# GIVEN REQUEST
Present as a numbered list the lines from the one containing "For every named" through the one containing "[txtsearch]", inclusive, omitting any blank lines.

# RECORD EXTRACTS
▽

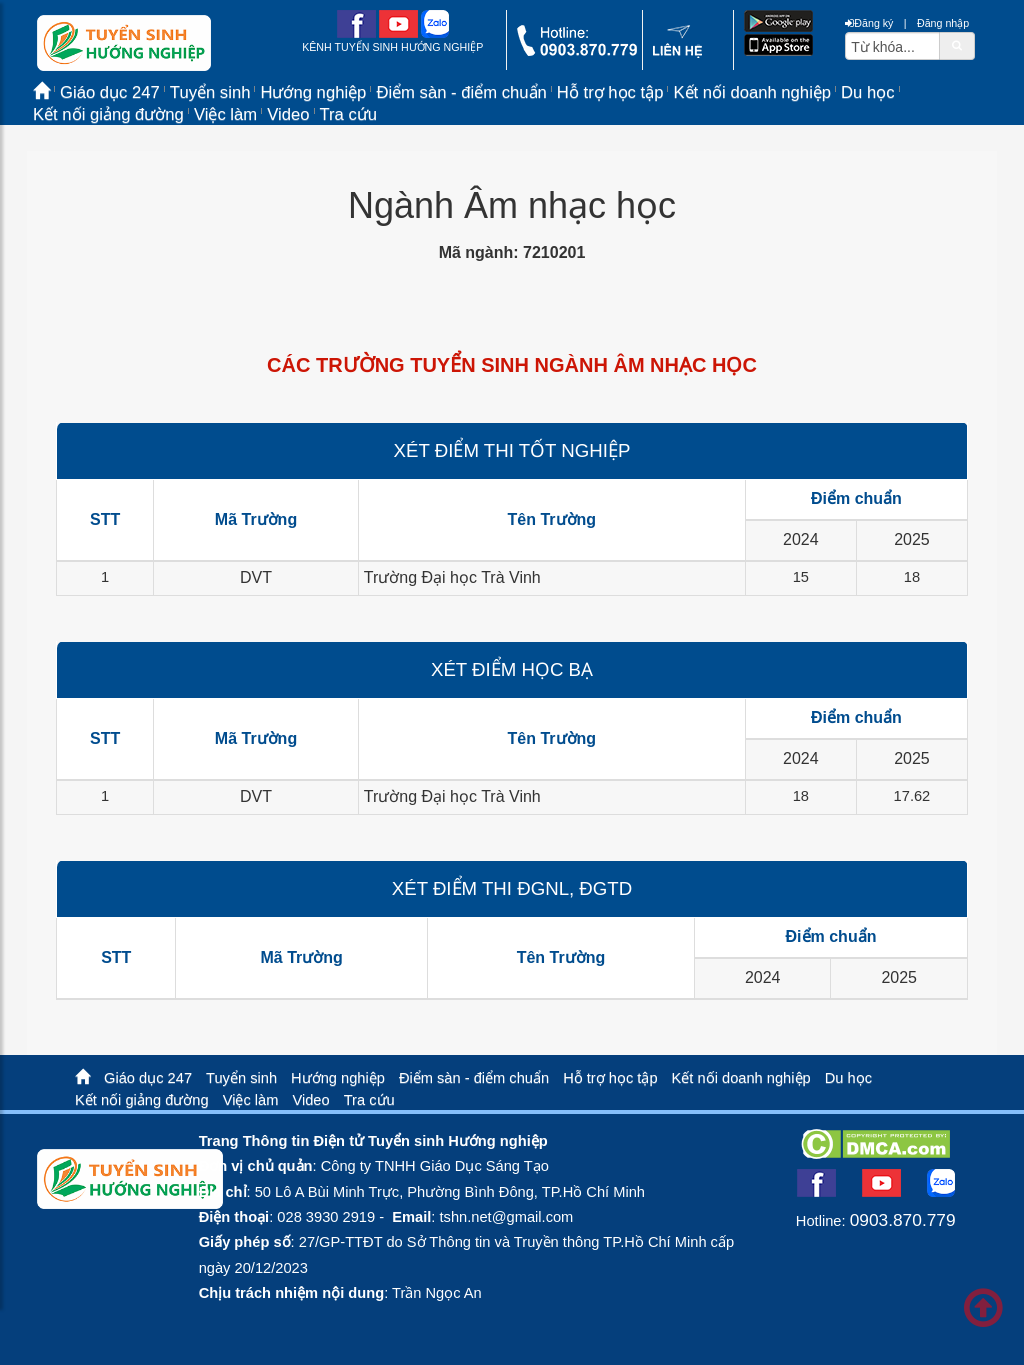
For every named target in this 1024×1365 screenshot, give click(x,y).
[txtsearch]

△
▽

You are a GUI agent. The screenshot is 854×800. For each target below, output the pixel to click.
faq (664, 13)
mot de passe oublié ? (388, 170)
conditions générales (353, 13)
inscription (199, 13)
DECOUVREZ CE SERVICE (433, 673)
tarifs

△

# WRITTEN SOLUTION
1. For every named target in this 1024×1365 screenshot, give click(x,y).
2. [txtsearch]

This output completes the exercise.